One thing that drives us both mad about the marketing of Valentine’s Day is the way so much of it seems to be saying that it is a day when men should buy things for the woman in their life. A lot of the ads I’ve seen and heard over the last few weeks have been “what should I get her? will she like this card? Is that a big enough bunch of roses?” etc etc. If Valentine’s Day is about (so the card companies tell us) celebrating love and romance and being with the one you love the most, then doesn’t that work both ways? I cannot think of an ad on mainstream TV or radio that I have seen or heard which portrays a woman choosing a Valentine’s gift for a man. Don’t even get me started on the dominance of heterosexual relationships in these ads!

You might say that’s just marketing and advertising, well maybe so, but I have seen on social media over the last few years a tendency amongst some women to expect gifts on Valentine’s Day from their husband/boyfriend yet not even consider that maybe it should be reciprocal. I know women personally who would be upset if they did not get a card/bunch of roses/chocolates tomorrow but have not bought their lover anything. They seem to see it as a day for women to be spoiled by men. Since when did this come about? And I know that not all women think that way so please don’t jump down my throat, but in my experience and observations there are a sizeable number that do. Rant over.

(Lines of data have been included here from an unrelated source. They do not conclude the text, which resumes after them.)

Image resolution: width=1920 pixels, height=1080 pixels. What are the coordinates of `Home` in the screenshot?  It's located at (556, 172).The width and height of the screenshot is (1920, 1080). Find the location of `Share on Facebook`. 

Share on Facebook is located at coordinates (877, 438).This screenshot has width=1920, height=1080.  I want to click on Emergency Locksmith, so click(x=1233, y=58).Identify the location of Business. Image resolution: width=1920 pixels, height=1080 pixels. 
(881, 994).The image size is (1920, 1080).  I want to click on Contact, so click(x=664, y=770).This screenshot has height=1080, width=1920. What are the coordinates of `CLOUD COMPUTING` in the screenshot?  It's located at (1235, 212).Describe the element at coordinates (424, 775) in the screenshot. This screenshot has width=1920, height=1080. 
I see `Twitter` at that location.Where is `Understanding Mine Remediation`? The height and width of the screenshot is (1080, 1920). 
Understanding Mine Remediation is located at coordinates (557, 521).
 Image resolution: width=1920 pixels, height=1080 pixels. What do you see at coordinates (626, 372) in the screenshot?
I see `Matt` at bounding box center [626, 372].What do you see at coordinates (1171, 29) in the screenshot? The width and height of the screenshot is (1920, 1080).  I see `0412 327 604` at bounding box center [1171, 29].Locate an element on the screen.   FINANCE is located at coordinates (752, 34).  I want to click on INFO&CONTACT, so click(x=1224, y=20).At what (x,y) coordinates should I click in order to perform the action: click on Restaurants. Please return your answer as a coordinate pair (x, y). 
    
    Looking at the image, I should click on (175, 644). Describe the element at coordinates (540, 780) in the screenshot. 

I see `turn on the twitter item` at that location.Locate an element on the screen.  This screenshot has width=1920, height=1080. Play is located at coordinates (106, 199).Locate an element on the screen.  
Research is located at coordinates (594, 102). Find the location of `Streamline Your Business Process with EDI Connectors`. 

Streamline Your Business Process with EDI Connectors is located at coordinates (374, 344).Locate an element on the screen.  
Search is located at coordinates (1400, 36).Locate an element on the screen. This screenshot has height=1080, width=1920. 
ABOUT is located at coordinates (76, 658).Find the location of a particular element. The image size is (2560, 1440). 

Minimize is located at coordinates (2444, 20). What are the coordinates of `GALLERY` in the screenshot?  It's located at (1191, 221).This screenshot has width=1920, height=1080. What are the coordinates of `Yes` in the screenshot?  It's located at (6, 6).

So how, you might wonder, am I going to spend Valentine’s Day this year? Well, firstly and most importantly, with the two people I love the most. The three of us (that’s me, husband and daughter just in case you were wondering) are going to Termonfeckin in Co. Louth to take part in Erin’s Run, a 5km run (in my case a walk) in memory of my friend’s beautiful daughter Erin who died last year. It’s also to raise money for BUMBLEance who do such an amazing job and get no state funding at all. Other very dear friends of mine will also be there – with assorted husbands and children – so I will get to spend some time with some of the other people in my life who I love and who mean so much to me.

In the evening we are treating ourselves to a great meal from a local restaurant that does take out, a good movie or two and each other’s company. Comfort, love and contentment. That’s all I want or need. However and with whomever you spend it, Happy Valentine’s Day.